Turizm, ekonomi politikaları ve yüksek enflasyonu değerlendiren Seyahat Acentaları Yöneticileri Derneği (SAYD) Başkanı ve Tüketici Konfederasyonu (TÜKONFED) Turizm Komisyonu Başkanı Mehmet Gem, “Ülkede ekonomi politikasının uygulamış olduğu dövize baskı var. Kur fiyatlarının sabit kalmasıyla maalesef bundan önceki dönemlerde turizmciler kur farkı geliri yaratır ve artan maliyetlerini bir şekilde kompanse etmek üzere kullanırlardı.  

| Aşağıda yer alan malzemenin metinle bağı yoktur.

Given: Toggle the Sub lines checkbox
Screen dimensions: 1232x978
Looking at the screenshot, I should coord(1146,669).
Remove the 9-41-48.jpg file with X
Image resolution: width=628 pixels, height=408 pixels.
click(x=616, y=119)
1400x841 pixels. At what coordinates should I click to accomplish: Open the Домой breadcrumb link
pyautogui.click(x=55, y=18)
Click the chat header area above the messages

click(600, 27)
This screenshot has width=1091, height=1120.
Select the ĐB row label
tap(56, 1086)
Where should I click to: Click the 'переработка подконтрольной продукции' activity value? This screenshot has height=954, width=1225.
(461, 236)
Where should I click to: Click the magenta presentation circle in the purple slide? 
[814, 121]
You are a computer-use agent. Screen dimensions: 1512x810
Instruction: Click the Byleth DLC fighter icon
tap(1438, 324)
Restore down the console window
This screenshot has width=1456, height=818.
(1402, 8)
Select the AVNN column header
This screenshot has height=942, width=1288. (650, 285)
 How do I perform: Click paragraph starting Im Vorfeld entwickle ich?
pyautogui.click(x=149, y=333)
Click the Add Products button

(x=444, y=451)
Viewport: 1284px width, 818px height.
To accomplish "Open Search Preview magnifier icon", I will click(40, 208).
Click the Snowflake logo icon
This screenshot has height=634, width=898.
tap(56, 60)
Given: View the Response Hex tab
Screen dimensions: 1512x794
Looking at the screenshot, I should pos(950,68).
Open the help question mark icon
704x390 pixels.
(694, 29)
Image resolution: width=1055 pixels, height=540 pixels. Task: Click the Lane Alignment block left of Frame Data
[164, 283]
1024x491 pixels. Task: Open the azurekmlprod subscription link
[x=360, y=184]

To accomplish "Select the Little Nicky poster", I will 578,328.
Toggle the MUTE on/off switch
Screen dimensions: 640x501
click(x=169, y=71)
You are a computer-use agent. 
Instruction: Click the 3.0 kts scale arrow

Ama maalesef şu anda dövize uygulanan politika sebebiyle ve dışarıdaki enflasyonun normal TÜİK’in açıkladığı enflasyon verilerine göre tutarlılık arz etmemesi üzerine bütün turizm sektörünün mal alımları veya tedarikçilerinden almış oldukları ürünlerin fiyatlarına ciddi anlamda farklar geldi. Bunun yanı sıra genel giderler anlamında, özel tüketim vergisi, KDV, konaklama vergisi, turizm geliştirme ajansı katkı payı ve diğer vergi kalemlerinde yapılan zamlar, çalışan personelin maaşları anlamında da çok ciddi bir yük bindi. Dolayısıyla otelci veya taşımacılar otomatik olarak fiyatlarına zam yapma mecburiyetinde oldular.  Otelcilerin de konaklama ücretlerine geçmiş yıllarda kişi başı 70 Euro’ya sattıkları odaları 100 Euro ve kişi başı 110 Euro’lara çıkarmalarıyla ancak bu rakamlarla kendilerini koruyabilecek ve tolere edebileceklerini düşündükleri için bu rakamlara çıkarttılar fiyatları. Bu fiyatların bu noktalara çıkmasında Sayın Kültür ve Turizm Bakanı’nın da ‘Türkiye artık ürününü ucuz fiyata satmamalı, kurmuş olduğumuz TGA ile 200 ülkede yaptığımız tanıtımlar ile nitelikli turisti ülkemize getireceğiz, fiyatlarınızı düşürmenize gerek yok’ sözlerinin de etkisi olmuştur. Bu durum bizi maalesef Akdeniz çanağında rekabet ettiğimiz diğer ülkeler bazında ciddi anlamda pahalı bir duruma soktu” dedi.  

 

‘Pahalı ülke algısı oluşuyor’ 

Konaklama ücretlerinin yüksek olmasına değinen Gem, “Turizmdeki fiyatların artmasının sebeplerinden biri de müşterinin buraya geldiğinde dışarıda karşılaştığı fiyatların çok astronomik rakamlara ulaşmasıdır. Bugün bile normal şartlarda iki kişi bir kebapçıya gidip iki çorba, iki tane kebap iki tane içecek sipariş etmiş olsa, 1200- 1500 liradan aşağı para ödemeden çıkamıyor işletmeden. Dolayısıyla bu bizim ülkemiz için maalesef pahalı bir ülke algısı oluşturmaya başladı. Ve bu da çokça işleniyor yurt dışında.  Bunu da gözlemliyoruz. Dolayısıyla ekonomi yönetimi ve Kültür ve Turizm Bakanlığı yönetiminin bir an önce bu konuyla ilgili bazı iş ve işlemleri yapması gerekiyor. Nasıl yurt dışından gelen yatırımcıya döviz getirip TL'ye çevirip yüzde 40, yüzde 50, yüzde 60’lara varan faizler veriyorsak ve dönem sonunda adam getirdiği dövizin üzerine bir döviz kazancı sağlıyorsa ülkeye getirilen turizm gelirlerinin muhakkak suretle Maliye Bakanlığı’nın uyarlayacağı bir düzenleme ile turizmciden 5-6 puan yüksek bozdurulmasıyla ancak bu süreci atlatabiliriz diye düşünüyoruz. Bunun tabii bütün planlaması ve programlaması iki bakanlığın ortaklaşa yürüteceği görüşmelerden sonra ortaya çıkabilir” şeklinde konuştu.  

 

‘Yüzde 60 doluluklar var’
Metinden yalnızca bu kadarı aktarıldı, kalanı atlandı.